**What the exercise asks**
The required result is every line of the records that includes "رجايبية".

**The data**

*** Block opens ***

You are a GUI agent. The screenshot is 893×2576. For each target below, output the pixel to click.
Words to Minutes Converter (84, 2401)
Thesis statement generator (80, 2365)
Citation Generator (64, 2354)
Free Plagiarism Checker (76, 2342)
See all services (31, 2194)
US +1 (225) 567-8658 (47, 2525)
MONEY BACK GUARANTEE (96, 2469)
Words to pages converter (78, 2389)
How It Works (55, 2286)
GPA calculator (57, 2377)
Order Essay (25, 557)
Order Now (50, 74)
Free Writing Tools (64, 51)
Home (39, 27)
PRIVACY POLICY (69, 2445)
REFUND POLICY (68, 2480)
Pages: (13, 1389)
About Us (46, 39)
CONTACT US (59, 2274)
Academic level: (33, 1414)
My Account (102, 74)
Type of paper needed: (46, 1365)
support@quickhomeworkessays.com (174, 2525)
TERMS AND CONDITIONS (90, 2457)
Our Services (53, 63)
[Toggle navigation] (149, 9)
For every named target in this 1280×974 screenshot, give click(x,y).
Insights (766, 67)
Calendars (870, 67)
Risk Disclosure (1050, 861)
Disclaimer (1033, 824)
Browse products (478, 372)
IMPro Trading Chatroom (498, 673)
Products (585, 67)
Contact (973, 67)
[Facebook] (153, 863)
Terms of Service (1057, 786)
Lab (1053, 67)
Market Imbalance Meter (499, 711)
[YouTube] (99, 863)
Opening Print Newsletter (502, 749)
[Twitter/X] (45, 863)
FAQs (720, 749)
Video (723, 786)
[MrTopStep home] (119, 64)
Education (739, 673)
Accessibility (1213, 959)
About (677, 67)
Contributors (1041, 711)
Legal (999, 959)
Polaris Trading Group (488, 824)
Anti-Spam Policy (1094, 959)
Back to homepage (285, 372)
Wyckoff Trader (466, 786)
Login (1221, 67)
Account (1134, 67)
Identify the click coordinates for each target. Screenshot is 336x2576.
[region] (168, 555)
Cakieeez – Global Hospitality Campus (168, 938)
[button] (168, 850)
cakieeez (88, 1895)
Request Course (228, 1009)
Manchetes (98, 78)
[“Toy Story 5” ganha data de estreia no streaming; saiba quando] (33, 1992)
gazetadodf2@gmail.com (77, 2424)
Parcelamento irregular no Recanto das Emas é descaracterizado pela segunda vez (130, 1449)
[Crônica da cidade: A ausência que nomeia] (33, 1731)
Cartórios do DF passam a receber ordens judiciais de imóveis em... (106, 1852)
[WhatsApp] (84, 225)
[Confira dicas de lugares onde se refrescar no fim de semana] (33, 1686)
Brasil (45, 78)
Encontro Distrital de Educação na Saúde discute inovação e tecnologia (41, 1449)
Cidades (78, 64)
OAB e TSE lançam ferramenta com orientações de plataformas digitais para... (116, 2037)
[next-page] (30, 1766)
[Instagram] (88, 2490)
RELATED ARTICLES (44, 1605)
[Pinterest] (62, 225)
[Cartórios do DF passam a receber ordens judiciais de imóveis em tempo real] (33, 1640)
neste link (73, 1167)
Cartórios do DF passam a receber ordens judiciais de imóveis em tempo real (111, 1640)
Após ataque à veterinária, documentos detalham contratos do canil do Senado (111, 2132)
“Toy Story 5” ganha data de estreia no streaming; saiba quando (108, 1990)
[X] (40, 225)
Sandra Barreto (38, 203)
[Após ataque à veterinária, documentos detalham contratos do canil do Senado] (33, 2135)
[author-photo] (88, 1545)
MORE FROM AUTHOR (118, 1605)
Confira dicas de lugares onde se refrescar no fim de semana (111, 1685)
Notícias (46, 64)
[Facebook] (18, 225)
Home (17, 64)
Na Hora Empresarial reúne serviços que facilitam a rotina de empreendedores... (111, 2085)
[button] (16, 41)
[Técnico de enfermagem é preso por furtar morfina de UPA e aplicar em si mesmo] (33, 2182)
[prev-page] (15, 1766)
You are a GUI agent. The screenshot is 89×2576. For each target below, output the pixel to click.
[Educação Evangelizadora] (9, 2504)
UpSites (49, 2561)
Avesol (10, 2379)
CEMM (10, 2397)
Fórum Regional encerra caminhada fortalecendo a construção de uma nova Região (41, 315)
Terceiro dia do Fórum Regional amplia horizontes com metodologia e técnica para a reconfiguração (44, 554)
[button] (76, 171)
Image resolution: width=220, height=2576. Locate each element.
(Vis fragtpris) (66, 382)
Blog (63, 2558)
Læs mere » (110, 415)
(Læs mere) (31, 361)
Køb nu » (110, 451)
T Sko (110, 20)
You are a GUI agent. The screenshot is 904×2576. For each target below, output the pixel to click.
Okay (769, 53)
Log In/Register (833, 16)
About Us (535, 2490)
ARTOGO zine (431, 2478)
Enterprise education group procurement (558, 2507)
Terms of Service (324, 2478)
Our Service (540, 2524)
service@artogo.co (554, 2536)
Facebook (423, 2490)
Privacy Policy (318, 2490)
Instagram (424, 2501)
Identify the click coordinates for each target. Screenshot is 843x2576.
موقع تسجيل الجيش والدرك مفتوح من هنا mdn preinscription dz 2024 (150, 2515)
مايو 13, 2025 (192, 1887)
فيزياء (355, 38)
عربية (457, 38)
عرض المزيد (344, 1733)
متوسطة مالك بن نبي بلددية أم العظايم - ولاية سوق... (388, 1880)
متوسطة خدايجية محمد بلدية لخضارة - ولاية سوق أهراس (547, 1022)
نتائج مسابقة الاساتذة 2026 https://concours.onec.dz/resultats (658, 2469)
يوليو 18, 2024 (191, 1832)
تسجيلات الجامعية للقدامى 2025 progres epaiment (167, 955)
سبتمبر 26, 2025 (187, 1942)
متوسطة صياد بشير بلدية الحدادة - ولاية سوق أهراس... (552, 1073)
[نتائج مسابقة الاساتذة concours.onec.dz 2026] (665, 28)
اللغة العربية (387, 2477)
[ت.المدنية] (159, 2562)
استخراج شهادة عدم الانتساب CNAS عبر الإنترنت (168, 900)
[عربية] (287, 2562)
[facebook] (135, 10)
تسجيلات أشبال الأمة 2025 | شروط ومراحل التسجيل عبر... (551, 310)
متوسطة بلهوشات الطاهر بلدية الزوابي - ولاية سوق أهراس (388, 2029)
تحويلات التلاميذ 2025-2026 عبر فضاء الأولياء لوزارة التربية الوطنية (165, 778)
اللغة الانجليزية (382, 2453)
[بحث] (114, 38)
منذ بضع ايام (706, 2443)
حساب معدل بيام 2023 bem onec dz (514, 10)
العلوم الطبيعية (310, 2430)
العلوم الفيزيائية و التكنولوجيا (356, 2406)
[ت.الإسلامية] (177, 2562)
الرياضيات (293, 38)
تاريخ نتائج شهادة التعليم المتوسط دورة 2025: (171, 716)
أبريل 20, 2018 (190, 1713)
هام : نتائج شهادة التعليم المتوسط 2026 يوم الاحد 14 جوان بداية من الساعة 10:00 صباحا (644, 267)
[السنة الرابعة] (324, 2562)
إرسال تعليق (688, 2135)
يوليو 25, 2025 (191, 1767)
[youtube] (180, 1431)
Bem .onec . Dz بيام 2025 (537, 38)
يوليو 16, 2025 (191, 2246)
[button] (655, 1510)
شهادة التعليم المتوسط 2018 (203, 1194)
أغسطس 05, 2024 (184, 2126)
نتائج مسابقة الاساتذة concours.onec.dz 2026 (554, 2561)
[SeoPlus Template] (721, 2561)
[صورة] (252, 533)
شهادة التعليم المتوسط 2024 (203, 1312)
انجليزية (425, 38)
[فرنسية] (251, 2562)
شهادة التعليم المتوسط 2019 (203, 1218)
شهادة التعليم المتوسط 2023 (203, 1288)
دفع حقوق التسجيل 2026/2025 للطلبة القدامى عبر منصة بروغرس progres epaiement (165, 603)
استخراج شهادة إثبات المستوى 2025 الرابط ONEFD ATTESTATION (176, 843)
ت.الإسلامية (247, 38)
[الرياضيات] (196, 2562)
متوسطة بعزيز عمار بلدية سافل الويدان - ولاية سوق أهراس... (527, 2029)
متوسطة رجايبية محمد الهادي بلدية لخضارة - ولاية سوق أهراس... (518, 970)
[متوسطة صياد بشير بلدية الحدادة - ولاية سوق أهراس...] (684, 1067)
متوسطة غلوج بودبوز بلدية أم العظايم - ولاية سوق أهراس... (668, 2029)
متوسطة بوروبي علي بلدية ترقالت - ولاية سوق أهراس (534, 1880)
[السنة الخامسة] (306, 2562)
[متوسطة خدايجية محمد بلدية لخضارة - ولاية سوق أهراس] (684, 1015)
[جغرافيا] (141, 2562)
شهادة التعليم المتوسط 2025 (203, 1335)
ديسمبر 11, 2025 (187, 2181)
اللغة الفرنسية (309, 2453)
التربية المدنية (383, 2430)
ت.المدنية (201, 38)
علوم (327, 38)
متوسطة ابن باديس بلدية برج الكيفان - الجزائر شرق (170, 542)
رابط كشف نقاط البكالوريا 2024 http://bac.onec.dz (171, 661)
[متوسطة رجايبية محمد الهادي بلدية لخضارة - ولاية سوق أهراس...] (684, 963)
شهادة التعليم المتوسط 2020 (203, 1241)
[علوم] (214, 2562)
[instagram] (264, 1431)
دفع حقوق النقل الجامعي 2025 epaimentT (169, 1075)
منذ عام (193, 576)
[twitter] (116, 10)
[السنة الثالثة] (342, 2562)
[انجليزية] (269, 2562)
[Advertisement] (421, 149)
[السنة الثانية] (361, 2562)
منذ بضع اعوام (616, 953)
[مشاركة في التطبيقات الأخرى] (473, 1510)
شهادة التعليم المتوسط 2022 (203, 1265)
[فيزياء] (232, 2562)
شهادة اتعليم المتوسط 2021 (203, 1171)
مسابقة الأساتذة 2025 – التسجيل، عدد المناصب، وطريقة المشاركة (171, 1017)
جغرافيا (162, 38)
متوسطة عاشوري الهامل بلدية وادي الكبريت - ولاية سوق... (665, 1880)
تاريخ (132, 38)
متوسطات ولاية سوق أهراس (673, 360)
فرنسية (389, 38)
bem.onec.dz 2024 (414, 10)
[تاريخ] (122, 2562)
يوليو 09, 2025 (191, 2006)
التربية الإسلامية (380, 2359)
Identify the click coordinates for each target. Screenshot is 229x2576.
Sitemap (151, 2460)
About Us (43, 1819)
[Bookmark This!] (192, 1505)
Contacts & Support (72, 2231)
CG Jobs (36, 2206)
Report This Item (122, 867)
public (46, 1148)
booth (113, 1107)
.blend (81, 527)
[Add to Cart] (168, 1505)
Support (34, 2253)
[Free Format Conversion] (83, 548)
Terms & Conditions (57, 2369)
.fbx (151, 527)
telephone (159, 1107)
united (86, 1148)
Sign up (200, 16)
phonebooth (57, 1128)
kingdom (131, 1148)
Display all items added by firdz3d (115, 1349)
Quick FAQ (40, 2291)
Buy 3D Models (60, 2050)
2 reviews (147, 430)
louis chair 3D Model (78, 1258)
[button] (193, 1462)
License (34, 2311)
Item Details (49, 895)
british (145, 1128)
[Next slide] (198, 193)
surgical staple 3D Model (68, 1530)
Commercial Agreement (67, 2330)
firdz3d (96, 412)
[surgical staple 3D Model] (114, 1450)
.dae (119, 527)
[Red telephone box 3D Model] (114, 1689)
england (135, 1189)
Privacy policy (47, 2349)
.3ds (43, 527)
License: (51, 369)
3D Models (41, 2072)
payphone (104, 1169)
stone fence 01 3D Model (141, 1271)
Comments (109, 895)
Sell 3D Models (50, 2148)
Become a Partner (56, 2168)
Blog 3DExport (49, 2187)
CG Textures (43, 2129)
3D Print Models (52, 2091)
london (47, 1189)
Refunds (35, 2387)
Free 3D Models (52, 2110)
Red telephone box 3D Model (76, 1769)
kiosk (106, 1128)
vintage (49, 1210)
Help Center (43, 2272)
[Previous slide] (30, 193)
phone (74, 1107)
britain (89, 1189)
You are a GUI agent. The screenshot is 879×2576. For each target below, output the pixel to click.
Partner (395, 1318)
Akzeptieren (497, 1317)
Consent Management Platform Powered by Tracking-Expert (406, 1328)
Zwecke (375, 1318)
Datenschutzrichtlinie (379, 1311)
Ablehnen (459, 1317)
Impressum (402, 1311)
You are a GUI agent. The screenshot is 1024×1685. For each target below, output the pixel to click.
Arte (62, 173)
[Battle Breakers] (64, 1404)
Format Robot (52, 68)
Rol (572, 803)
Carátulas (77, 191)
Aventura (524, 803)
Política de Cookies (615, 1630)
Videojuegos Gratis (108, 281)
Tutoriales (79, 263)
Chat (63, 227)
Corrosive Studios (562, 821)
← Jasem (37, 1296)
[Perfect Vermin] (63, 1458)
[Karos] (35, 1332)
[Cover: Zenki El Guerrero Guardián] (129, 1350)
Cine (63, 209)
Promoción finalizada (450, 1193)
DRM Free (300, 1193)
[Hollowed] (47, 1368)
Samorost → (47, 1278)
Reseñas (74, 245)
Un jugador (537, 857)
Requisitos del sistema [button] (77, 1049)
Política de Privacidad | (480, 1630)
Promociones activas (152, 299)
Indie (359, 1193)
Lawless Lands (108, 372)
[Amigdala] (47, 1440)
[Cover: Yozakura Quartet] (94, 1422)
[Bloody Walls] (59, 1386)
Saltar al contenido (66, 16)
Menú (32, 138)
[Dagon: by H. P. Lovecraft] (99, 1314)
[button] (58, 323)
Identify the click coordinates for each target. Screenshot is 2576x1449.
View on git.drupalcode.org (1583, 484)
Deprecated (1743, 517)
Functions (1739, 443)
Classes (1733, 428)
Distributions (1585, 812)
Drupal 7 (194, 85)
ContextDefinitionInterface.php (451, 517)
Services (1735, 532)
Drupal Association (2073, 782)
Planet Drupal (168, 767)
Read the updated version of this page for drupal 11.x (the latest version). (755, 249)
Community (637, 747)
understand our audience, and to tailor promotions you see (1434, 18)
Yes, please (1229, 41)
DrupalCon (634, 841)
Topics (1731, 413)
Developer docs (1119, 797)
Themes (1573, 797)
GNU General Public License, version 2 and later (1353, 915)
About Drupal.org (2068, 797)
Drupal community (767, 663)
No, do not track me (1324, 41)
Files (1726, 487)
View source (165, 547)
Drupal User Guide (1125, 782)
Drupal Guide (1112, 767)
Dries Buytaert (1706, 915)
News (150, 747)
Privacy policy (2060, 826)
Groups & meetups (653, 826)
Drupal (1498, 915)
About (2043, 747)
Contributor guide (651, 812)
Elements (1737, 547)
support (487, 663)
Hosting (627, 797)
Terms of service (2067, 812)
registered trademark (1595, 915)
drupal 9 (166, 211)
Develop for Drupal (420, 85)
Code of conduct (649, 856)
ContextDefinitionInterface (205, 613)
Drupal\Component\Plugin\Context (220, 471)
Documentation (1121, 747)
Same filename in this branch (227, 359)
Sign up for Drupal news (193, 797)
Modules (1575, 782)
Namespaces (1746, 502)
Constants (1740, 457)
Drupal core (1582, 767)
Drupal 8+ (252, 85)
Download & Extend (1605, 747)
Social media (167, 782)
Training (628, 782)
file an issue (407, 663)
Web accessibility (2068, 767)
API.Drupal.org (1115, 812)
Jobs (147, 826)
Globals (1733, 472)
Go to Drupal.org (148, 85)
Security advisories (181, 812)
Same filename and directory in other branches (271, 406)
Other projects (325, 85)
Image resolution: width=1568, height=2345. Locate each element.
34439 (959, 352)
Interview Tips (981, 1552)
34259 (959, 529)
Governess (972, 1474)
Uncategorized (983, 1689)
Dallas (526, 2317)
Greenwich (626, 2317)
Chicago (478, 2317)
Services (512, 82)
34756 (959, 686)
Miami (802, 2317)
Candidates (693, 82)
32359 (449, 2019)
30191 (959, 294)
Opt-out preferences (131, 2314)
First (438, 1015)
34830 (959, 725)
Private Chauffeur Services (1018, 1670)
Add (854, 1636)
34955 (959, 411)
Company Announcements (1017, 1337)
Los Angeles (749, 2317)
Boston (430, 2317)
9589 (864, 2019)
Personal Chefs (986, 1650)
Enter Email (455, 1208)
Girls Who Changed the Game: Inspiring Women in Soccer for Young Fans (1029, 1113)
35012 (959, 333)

*** Block closes ***

**Completed task**
متوسطة رجايبية محمد الهادي بلدية لخضارة - ولاية سوق أهراس... (518, 970)
[متوسطة رجايبية محمد الهادي بلدية لخضارة - ولاية سوق أهراس...] (684, 963)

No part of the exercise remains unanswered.